11、优选的，所述重编程培养基还包括n2营养补充剂、b27营养补充剂、丙酮酸钠和抗坏血酸。

12、优选的，所述重编程培养基包括dmem/f12基础培养基，以及以占dmem/f12基础培养基的含量计：含量为1-10％的n2营养补充剂，含量为1-10％的b27营养补充剂，1mm的丙酮酸钠，5-15μg/ml的抗坏血酸，15-25ng/ml的肝细胞生长因子hgf，15-25ng/ml的上皮细胞生长因子egf，5-15μm的rock激酶抑制剂y27632，1-5μm的wnt信号通路激动剂chir99021，1-5μm的tgf-β信号抑制剂a8301，1-5μm的鞘氨醇-1-磷酸s1p and 5μm的吲哚乙酸lpa。

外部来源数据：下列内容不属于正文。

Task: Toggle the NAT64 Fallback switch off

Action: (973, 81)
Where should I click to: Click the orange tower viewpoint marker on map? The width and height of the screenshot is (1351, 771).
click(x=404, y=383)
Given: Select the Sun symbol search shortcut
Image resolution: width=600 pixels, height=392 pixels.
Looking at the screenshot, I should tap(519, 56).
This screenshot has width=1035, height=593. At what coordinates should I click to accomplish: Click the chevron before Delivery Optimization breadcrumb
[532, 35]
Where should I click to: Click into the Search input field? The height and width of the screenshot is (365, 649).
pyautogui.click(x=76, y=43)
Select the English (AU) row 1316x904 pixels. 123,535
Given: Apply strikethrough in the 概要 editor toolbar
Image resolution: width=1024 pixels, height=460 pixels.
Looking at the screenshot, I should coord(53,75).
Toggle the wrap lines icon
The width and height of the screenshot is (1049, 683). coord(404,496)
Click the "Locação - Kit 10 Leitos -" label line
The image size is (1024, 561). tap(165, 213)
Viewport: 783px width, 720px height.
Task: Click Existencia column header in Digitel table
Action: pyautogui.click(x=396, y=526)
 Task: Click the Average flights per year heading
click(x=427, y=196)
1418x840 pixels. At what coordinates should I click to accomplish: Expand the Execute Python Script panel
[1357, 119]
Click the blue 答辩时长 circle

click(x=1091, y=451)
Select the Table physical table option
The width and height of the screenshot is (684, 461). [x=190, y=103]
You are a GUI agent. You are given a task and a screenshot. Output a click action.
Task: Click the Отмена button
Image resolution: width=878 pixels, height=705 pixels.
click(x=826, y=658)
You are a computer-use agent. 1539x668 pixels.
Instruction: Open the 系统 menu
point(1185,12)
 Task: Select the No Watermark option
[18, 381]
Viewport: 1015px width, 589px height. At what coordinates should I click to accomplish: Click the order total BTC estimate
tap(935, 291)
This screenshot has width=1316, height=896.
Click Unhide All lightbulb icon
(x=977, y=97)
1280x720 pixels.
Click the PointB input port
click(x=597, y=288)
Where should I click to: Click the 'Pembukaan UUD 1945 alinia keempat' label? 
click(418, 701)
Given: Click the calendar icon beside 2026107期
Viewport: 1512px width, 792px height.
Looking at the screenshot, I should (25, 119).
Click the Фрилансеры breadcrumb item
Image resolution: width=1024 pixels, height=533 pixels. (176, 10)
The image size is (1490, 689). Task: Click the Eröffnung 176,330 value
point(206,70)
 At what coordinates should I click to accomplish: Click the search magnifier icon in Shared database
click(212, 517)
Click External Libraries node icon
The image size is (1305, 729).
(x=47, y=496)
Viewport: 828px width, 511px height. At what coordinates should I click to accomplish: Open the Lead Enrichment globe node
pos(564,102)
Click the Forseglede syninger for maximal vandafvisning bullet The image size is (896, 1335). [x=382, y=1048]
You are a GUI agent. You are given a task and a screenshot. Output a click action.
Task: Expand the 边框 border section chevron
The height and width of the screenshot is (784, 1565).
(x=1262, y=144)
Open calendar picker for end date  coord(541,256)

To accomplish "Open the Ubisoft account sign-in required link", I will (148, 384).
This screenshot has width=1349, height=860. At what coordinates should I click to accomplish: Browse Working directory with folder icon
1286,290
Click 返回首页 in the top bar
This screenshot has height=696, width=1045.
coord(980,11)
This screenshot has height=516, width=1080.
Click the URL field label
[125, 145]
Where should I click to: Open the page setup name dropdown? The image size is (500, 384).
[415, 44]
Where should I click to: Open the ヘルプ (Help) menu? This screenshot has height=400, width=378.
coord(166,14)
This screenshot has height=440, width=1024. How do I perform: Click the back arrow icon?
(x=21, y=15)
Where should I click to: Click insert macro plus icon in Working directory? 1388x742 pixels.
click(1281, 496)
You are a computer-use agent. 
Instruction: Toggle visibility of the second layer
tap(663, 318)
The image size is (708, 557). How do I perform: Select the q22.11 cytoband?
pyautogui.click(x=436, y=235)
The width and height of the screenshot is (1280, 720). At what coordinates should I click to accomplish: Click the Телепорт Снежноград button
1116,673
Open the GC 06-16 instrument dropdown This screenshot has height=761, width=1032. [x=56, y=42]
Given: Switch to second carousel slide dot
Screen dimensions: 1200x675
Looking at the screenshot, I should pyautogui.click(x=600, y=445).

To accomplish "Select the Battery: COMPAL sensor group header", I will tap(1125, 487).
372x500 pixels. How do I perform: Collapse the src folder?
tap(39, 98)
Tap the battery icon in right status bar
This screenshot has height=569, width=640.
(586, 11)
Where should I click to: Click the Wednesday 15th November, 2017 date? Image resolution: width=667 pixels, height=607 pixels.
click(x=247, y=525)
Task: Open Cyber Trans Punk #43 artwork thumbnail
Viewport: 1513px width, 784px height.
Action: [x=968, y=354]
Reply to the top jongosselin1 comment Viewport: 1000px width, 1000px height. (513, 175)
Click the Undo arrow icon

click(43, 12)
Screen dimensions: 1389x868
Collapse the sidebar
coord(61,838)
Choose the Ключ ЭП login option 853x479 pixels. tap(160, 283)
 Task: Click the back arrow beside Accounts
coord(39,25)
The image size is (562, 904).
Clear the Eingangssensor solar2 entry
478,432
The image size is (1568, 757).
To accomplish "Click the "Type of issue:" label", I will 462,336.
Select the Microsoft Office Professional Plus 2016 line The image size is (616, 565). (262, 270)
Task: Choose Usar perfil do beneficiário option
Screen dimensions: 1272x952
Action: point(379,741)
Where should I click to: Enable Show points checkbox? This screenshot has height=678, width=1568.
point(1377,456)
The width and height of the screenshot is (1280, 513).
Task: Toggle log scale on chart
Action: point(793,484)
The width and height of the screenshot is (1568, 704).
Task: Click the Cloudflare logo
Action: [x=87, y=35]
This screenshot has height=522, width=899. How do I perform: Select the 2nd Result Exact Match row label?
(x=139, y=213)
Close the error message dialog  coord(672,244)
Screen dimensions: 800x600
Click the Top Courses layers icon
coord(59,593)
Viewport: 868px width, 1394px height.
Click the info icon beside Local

13、本发明同时提供了一种肝前体细胞，由所述肝前体细胞的建系方法制备得到。

14、本发明所述的肝前体细胞的有益效果在于：本发明使用clp质粒对所述肝前体细胞进行转染，不会产生细胞毒性，然后通过在重编程培养基中进行传代培养，以使得转染后的肝前体细胞能够在体外持续传代。因此，本发明解决了现有技术中的永生化基因并不能将肝前体细胞改造为永生化细胞株，且并不能在体外持续传代的问题。

15、优选的，所述肝前体细胞阴性表达cd34、cd45和hla-drpq，所述肝前体细胞阳性表达cd24和cd326。

16、本发明又提供了一种肝前体细胞的应用，所述肝前体细胞应用于制备治疗急性肝衰竭的药物。

17、本发明所述的肝前体细胞的应用的有益效果在于：包含肝前体细胞的注射液对d-gal诱导剂联合lps诱导剂诱导的小鼠急性肝衰竭模型有显著疗效。